Courtesy of Dr Powers
Courtesy of Dr. Powers

ACP Resident/Fellow Member Brian Powers, MD, MBA, said he and his co-authors discovered bias in a nationwide algorithm largely by accident. While researching whether machine learning could improve high-risk care management programs, they noticed that an algorithm used to prioritize patients to care management was underestimating the needs of black patients.

“The risk scores that were being spit out for white patients were much higher than we would expect, especially relative to black patients,” said Dr. Powers, who is a third-year internal medicine resident at Brigham and Women's Hospital and Atrius Health in Boston. “We made this discovery at a time of growing concern around bias in algorithms and machine learning, which pushed us to dig deeper.”

If the observed bias was removed, the percentage of black patients receiving additional care management services in the health system they studied would have more than doubled, from about 17.7% to 46.5%, according to the results of the study, published in October 2019 in Science.

Dr.
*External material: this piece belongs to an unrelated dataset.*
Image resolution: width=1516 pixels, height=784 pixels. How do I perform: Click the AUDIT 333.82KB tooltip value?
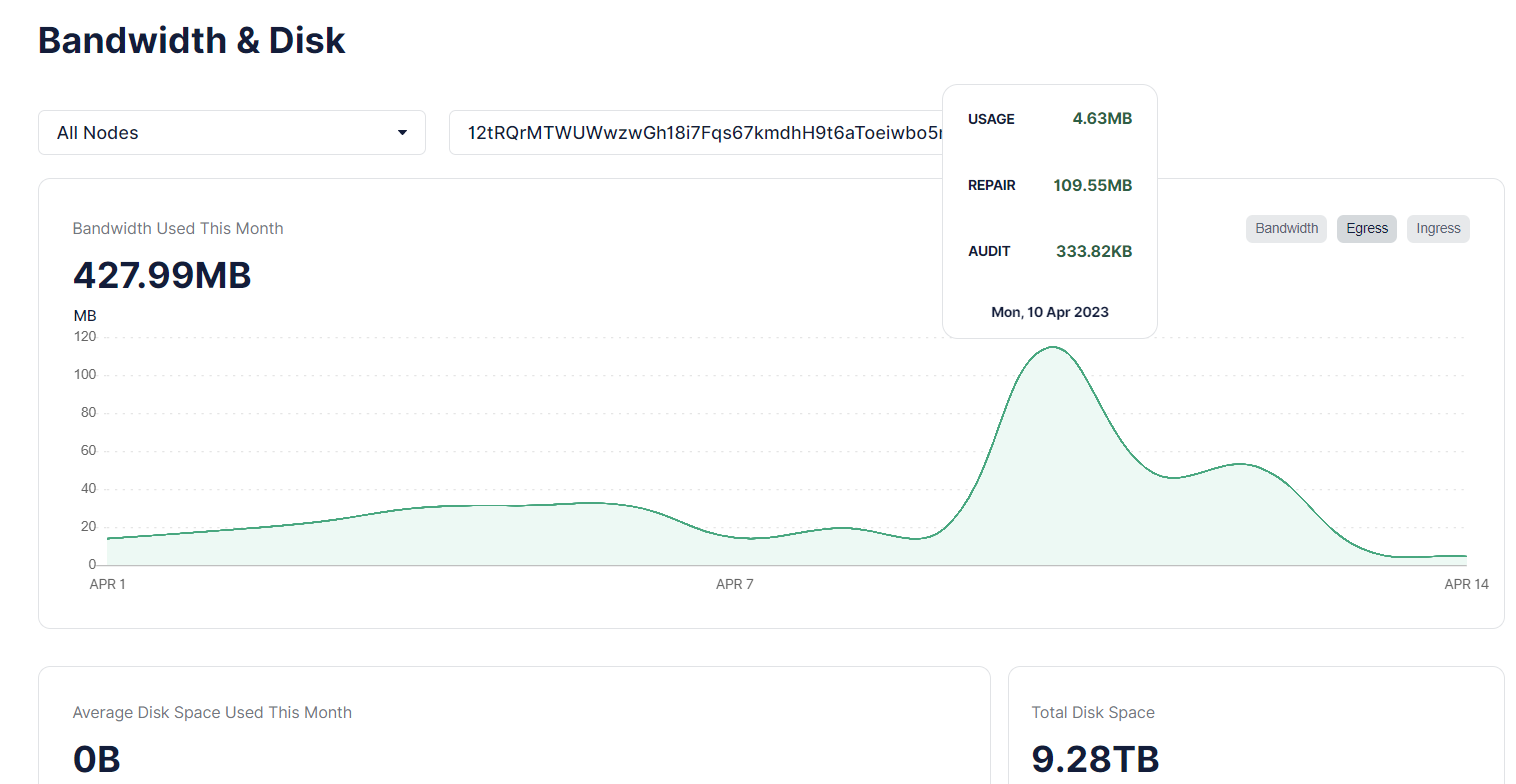click(x=1094, y=251)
Powers and his coauthors have launched a pro bono initiative through the Center for Applied Artificial Intelligence at the Booth School of Business in Chicago to help identify and reduce algorithmic bias across health care delivery systems. He recently spoke to ACP Hospitalist about the importance of this type of work and about the implications of their study's findings.

Q: What is the algorithm used for, and how does it work?

A: The algorithm is used to prioritize patients for additional care management services. You can think of it as rank-ordering patients (or putting them in a line) according to their need for care management—those at the front of the line are more likely to get extra help. In a perfect world, the algorithm would directly predict a patient's need for care management. But that's hard to define, and even harder to measure. Instead, the algorithm predicts future health care costs. On first pass, this makes sense. We know that patients with poorly controlled chronic conditions and unstable drivers of health often fall through the cracks, ending up in the emergency department or the hospital and incurring high costs.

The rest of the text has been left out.